Supe siempre que había otro lugar al que yo no pertenecía, pero al menos, sabía que existía. Tenía la certeza. Visto desde allí, el mundo entero parecía diferente. Recuerdo que me conmoví las primeras veces con los poemas de Rubén Darío, que me provocaban una sensación de vuelo y liviandad, lo más parecido a hacer un viaje diurno por un cielo clarísimo.
Aquéllas sensaciones que me provoca la lectura, no se comparan con ninguna otra. Ningún sentido biológico, ninguna experiencia física, son comparables con la noble acción de imaginar. Imaginar no solamente historias, fantasías, cuentos. Imaginar se trata de la destreza mental de saberse sujeto/a a un momento histórico determinado. Nuestra imaginación tiene límites históricos, que cambian según cada época. Basta explorar apenas un momento de la historia para comprender de qué manera la sociedad ha llevado hasta el final (o no), los límites de su imaginación.

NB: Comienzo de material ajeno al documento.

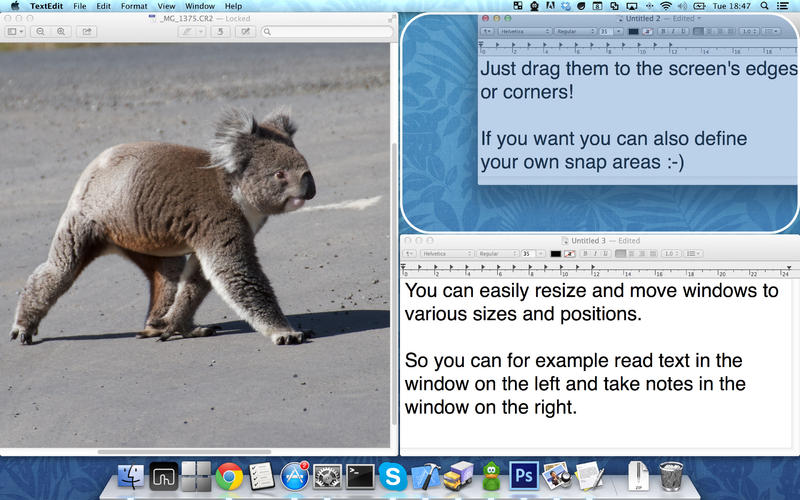Viewport: 800px width, 500px height.
Task: Toggle bold in Untitled 3 toolbar
Action: [585, 254]
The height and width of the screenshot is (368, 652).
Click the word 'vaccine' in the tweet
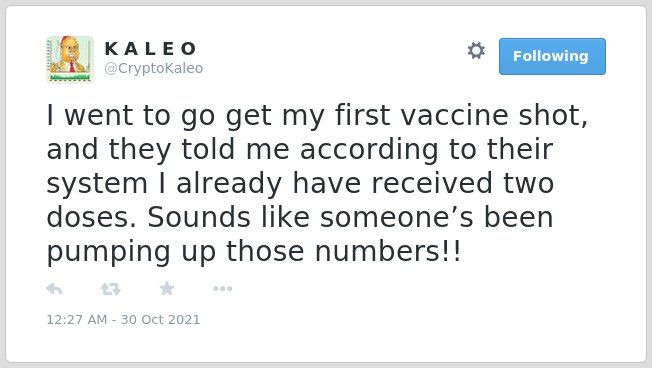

No se trata de retóricas humanistas, ni de inevitabilidades. Tampoco de profetas que cambiarán el mundo. Se trata de nosotras. De quienes día a día trabajan el mundo, habitándolo a nuestra manera, con las herramientas que nos fueron brindadas, con la cosmovisión que adoptamos de una vez y para siempre en el inimputable afán de ordenar la realidad.
Esas imaginaciones son las que me interesan: las de quienes trabajan (en) el mundo, cometiendo el delito de vivir.